Stockholder Systems Inc., of Norcross, Ga., plans to begin selling a new version of its personal computer-based Fed Wire funds-transfer software in the first quarter of 1995.

The new WireNext software is to have a range of features not currently available on Stockholder's WireNet funds-transfer software, including support for Microsoft Corp.'s Windows graphical user interface, the ability to track and initiate wire transfers from multiple Federal Reserve accounts, and an expanded capability for tracking Reserve account balances.

The most important of the new features is the ability to handle wire transfers from multiple Reserve accounts, said Jan Norton, a Stockholder product specialist.

"That was the big determining factor for us to come out with WireNext," she said.

Acquiring banks often want to use one wire-transfer computer system to send out funds transfers from multiple Reserve accounts. WireNext will be able to support this. But WireNext cannot, since it can handle only one Reserve account.

Transaction Tracking

The expanded Reserve account-balance tracking feature is also an important enhancement.

Banks can use a spreadsheet capability on WireNet to track every transaction affecting their reserve account, securities purchases and automated clearing house transactions.

WireNext will add to this the ability to download balance information from the Fed. so that a bank can compare its tally of its Reserve account balance with the Fed's tally.

This type of comparison could become more important to banks when the Fed begins charging fees for daylight overdrafts in April of next year.

Bank Collaboration

Stockholder is developing WireNext with Worthen National Bank. of Little Rock, Ark., and Compass Bank of Birmingham, Ala., which are among the 40 banks that use WireNet.

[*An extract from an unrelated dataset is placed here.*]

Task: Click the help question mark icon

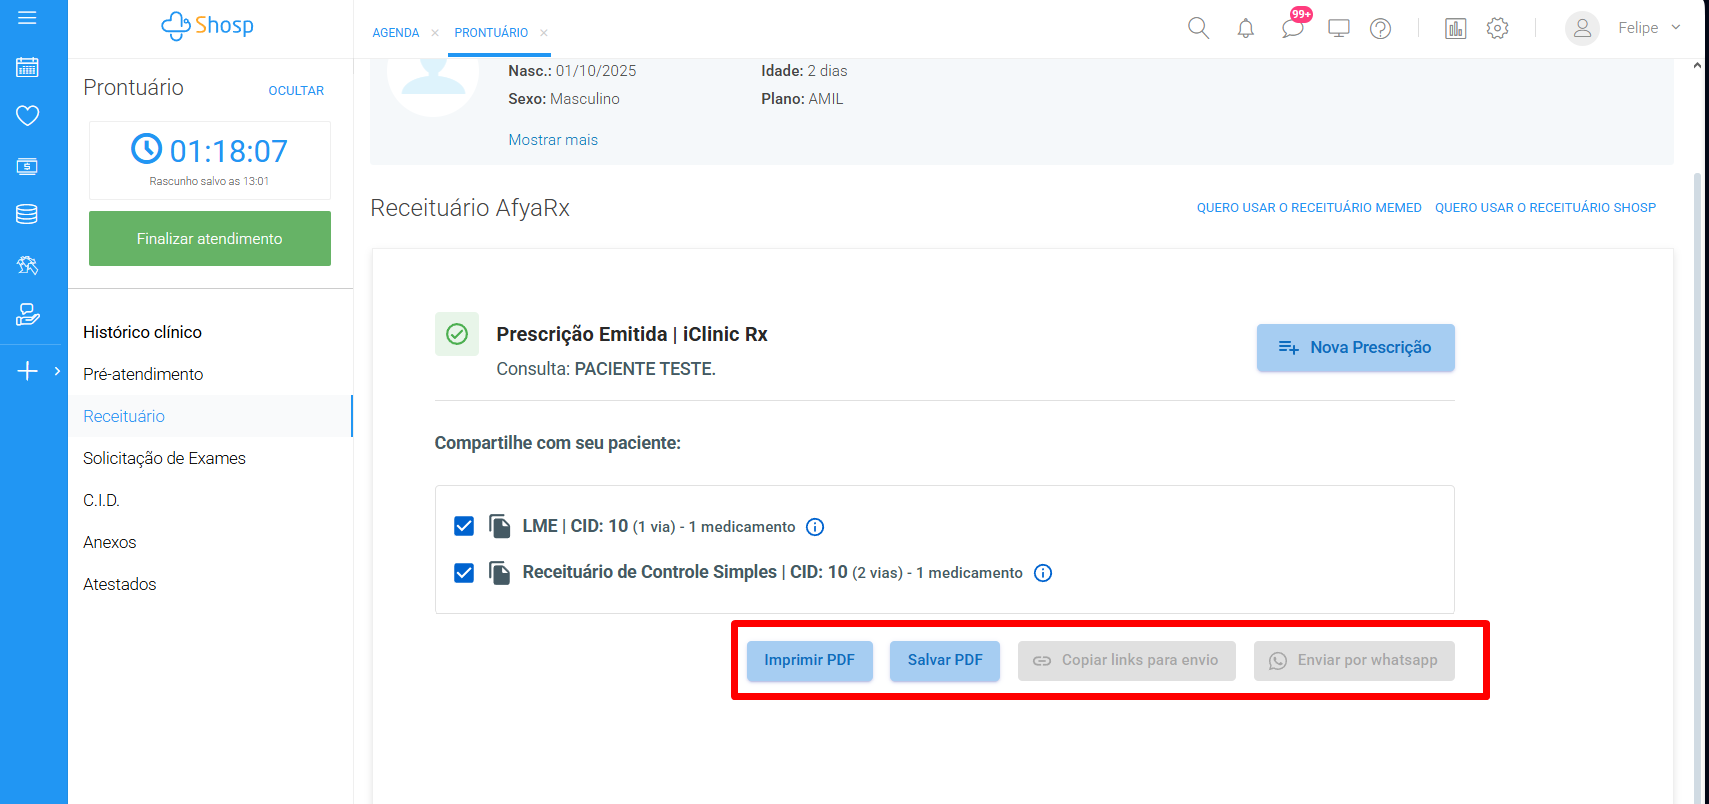Action: click(x=1380, y=28)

Stockholder expects to charge the same license fees for WireNext that it charges for WireNet. These fees range between $80,000 and $150,000, depending upon the configuration of the software.

WireNet is designed for smaller banks that send out between 100 and 2,000 wires per day. WireNext is to be aimed at a larger audience of banks, those that send between 30 and several thousand Fed Wires per day, Ms. Norton added.

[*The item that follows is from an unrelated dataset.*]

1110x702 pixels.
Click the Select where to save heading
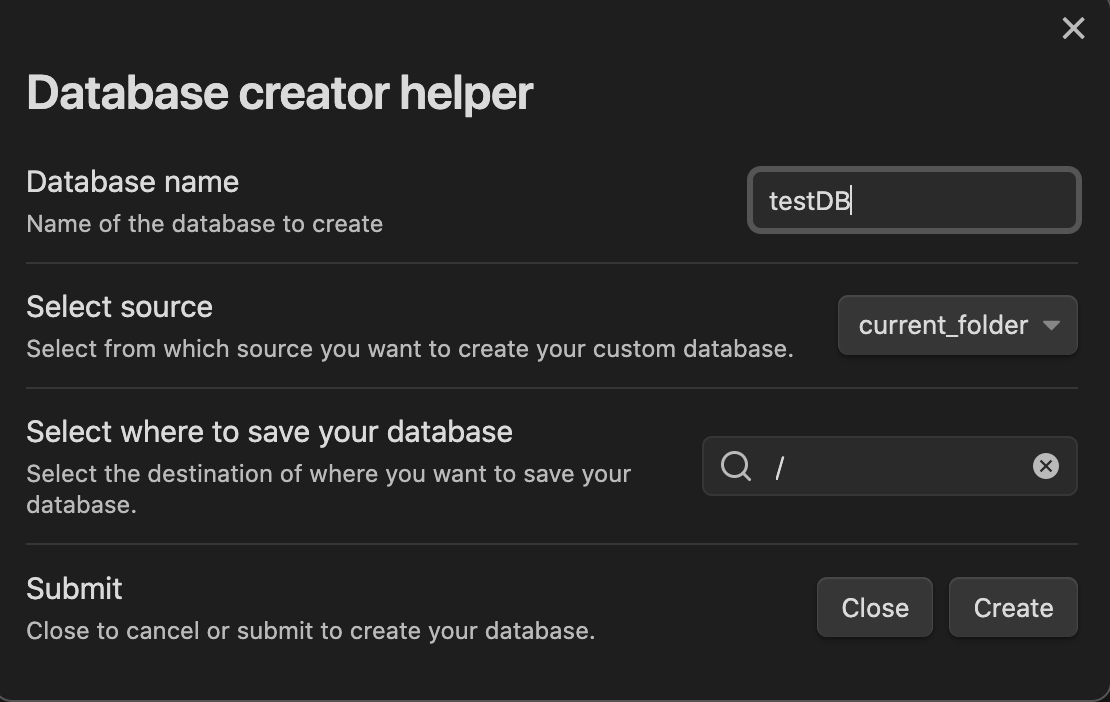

The largest money center banks send out tens of thousands of wire transfers daily, she said.

Seeking Buyers

Separately, Stockholder spokesman Jimmy Locklear confirmed recent press reports that Nynex Corp., of White Plains, N.Y., which owns Stockholder Systems, is looking to sell the company as part of strategic decision to exit the software and bank technology businesses.

"We understand they are talking to potential buyers," Mr. Locklear said.

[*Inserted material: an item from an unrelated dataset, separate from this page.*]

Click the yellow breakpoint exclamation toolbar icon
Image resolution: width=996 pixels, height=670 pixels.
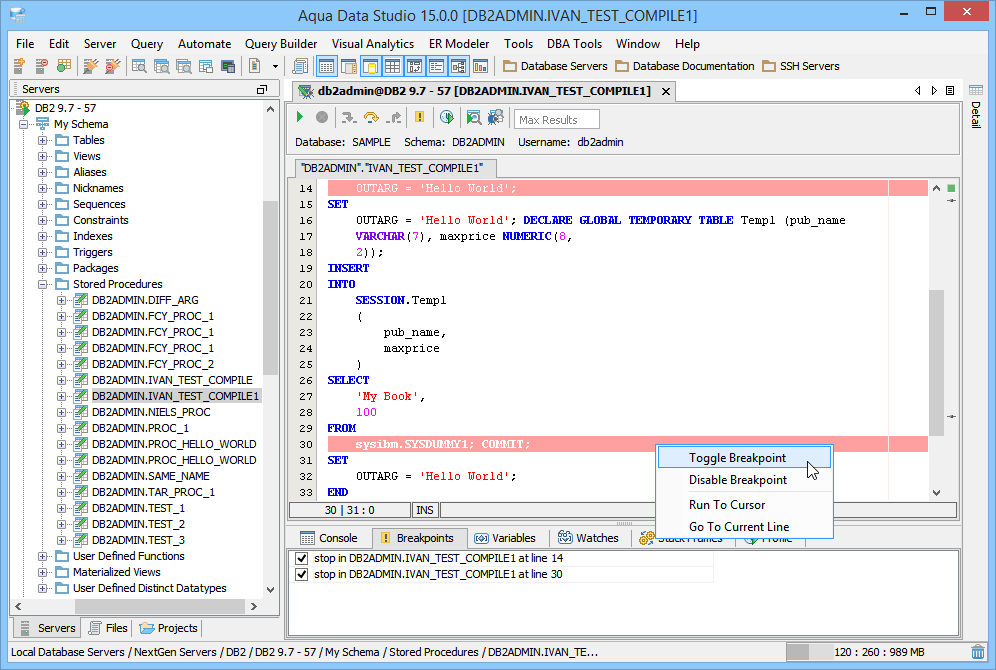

Nynex acquired Stockholder in 1990. Nynex does not disclose Stockholder's revenues, but Mr. Locklear said that published reports pegging the company's annual revenues at between $40 million and $45 million were "pretty close."

He added that Stockholder has 346 employees. The company's biggest product is automated clearing house transaction software called Pep and Pep+ that is used by more than 700 banks, including 250 of the country's 300 largest banks, according to Mr. Locklear.